#### GIVEN RECORDS:
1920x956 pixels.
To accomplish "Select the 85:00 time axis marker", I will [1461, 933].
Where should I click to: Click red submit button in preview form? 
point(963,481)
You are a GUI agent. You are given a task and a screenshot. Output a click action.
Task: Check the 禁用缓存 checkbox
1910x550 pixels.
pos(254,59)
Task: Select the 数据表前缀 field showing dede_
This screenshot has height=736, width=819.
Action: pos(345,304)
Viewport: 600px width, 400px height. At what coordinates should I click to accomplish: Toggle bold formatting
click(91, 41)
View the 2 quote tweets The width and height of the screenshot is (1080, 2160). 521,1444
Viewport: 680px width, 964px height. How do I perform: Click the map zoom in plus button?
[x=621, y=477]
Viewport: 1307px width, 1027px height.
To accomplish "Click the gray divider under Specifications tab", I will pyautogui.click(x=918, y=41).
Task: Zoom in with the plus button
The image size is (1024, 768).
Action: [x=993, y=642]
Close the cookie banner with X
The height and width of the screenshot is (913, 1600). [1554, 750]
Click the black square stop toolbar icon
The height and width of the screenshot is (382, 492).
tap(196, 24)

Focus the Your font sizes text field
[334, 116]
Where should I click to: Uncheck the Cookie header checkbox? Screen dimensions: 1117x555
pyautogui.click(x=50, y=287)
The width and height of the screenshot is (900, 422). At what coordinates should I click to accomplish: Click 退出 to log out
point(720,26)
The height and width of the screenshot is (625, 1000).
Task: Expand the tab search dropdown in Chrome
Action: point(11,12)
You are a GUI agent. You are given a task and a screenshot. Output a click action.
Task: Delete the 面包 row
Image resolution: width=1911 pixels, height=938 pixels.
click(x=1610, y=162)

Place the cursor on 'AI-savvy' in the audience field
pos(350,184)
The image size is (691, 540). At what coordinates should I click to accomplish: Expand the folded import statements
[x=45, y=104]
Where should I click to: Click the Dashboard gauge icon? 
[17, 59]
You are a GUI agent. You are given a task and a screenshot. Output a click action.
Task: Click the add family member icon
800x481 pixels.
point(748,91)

#### WHAT TO PRODUCE:
Return every record in full, word for word.

#### EXERCISE SOLUTION:
1920x956 pixels.
To accomplish "Select the 85:00 time axis marker", I will [1461, 933].
Where should I click to: Click red submit button in preview form? 
point(963,481)
You are a GUI agent. You are given a task and a screenshot. Output a click action.
Task: Check the 禁用缓存 checkbox
1910x550 pixels.
pos(254,59)
Task: Select the 数据表前缀 field showing dede_
This screenshot has height=736, width=819.
Action: pos(345,304)
Viewport: 600px width, 400px height. At what coordinates should I click to accomplish: Toggle bold formatting
click(91, 41)
View the 2 quote tweets The width and height of the screenshot is (1080, 2160). 521,1444
Viewport: 680px width, 964px height. How do I perform: Click the map zoom in plus button?
[x=621, y=477]
Viewport: 1307px width, 1027px height.
To accomplish "Click the gray divider under Specifications tab", I will pyautogui.click(x=918, y=41).
Task: Zoom in with the plus button
The image size is (1024, 768).
Action: [x=993, y=642]
Close the cookie banner with X
The height and width of the screenshot is (913, 1600). [1554, 750]
Click the black square stop toolbar icon
The height and width of the screenshot is (382, 492).
tap(196, 24)

Focus the Your font sizes text field
[334, 116]
Where should I click to: Uncheck the Cookie header checkbox? Screen dimensions: 1117x555
pyautogui.click(x=50, y=287)
The width and height of the screenshot is (900, 422). At what coordinates should I click to accomplish: Click 退出 to log out
point(720,26)
The height and width of the screenshot is (625, 1000).
Task: Expand the tab search dropdown in Chrome
Action: point(11,12)
You are a GUI agent. You are given a task and a screenshot. Output a click action.
Task: Delete the 面包 row
Image resolution: width=1911 pixels, height=938 pixels.
click(x=1610, y=162)

Place the cursor on 'AI-savvy' in the audience field
pos(350,184)
The image size is (691, 540). At what coordinates should I click to accomplish: Expand the folded import statements
[x=45, y=104]
Where should I click to: Click the Dashboard gauge icon? 
[17, 59]
You are a GUI agent. You are given a task and a screenshot. Output a click action.
Task: Click the add family member icon
800x481 pixels.
point(748,91)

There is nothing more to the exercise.